Transportation Secretary Pete Buttigieg, pictured here at the White House in Washington, DC, on April 9, framed President Joe Biden\'s new requirement for federal workers to attest to being vaccinated or face stringent mitigation measures as an office safety protocol. - JIM WATSON/AFP/Getty Images
Originally Published: 01 AUG 21 15:42 ET
By Kevin Liptak and Devan Cole, CNN
(CNN) -- Biden administration officials on Sunday sought to message urgent steps taken last week to contain an increase in Delta variant Covid-19 cases as necessary to keep Americans safe, even as they said the country remains in a far better place than earlier in the pandemic.
"The health and economic crises have been inextricably linked, and that will continue to be the case, but I think the important part is this is not 2020 or early 2021. We are in a very different position," Brian Deese, the director of the National Economic Council, told "Fox News Sunday," adding there is "durable momentum" in the economy that can withstand pressures from the current spike in Covid-19 cases.
Transportation Secretary Pete Buttigieg framed President Joe Biden's new requirement for federal workers to attest to being vaccinated or face stringent mitigation measures as an office safety protocol. "This is a basic safety measure at a time when we see this dangerous variant spreading around our country," he told ABC News.

» YOUR GOAL
Swap "dangerous" for "contagious" as you rewrite the part of the CNN report between "Transportation Secretary Pete Buttigieg framed" and "told ABC News.", inclusive.

» DATASET EXCERPT
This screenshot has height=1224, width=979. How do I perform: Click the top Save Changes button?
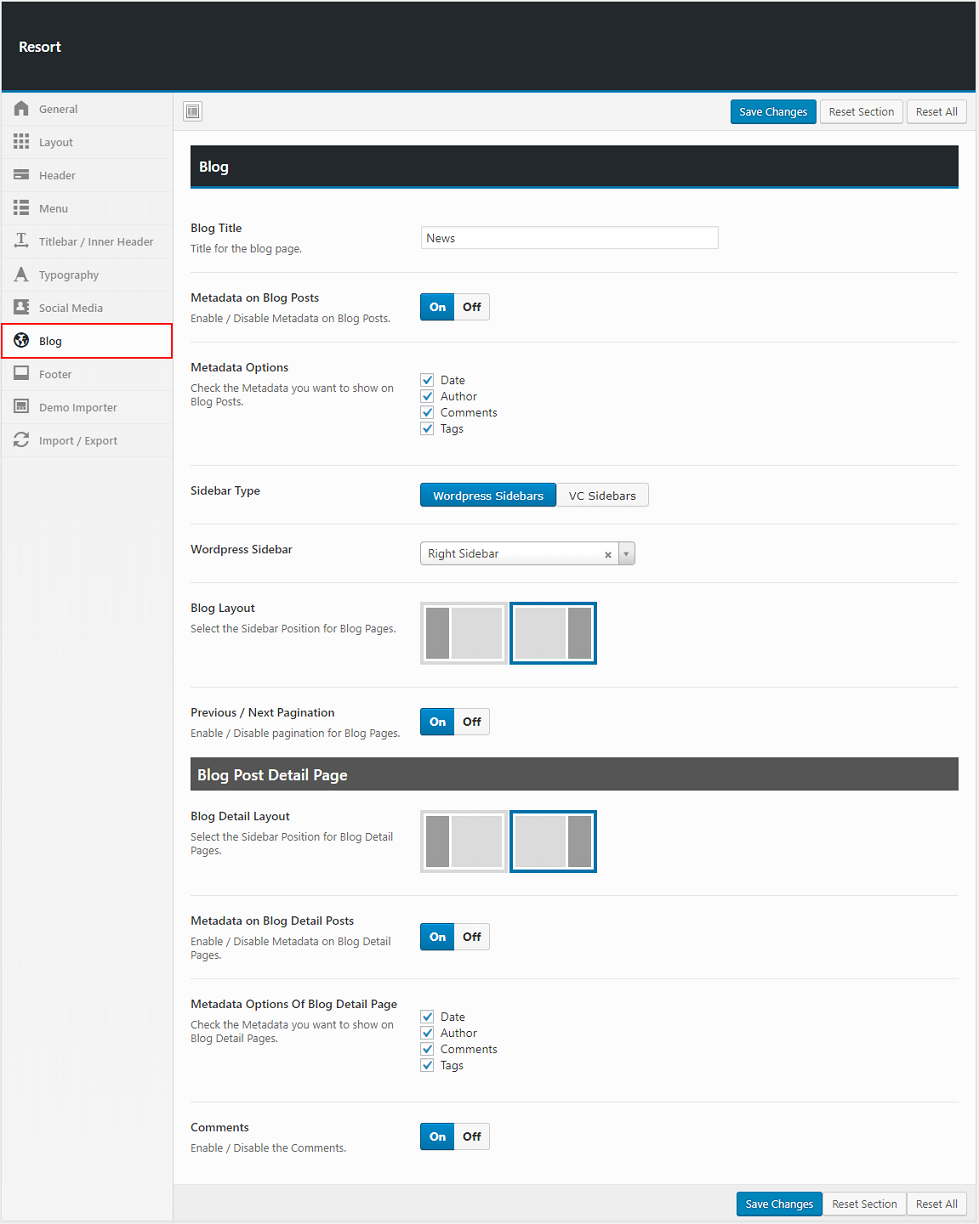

» ANSWER SECTION
Transportation Secretary Pete Buttigieg framed President Joe Biden's new requirement for federal workers to attest to being vaccinated or face stringent mitigation measures as an office safety protocol. "This is a basic safety measure at a time when we see this contagious variant spreading around our country," he told ABC News.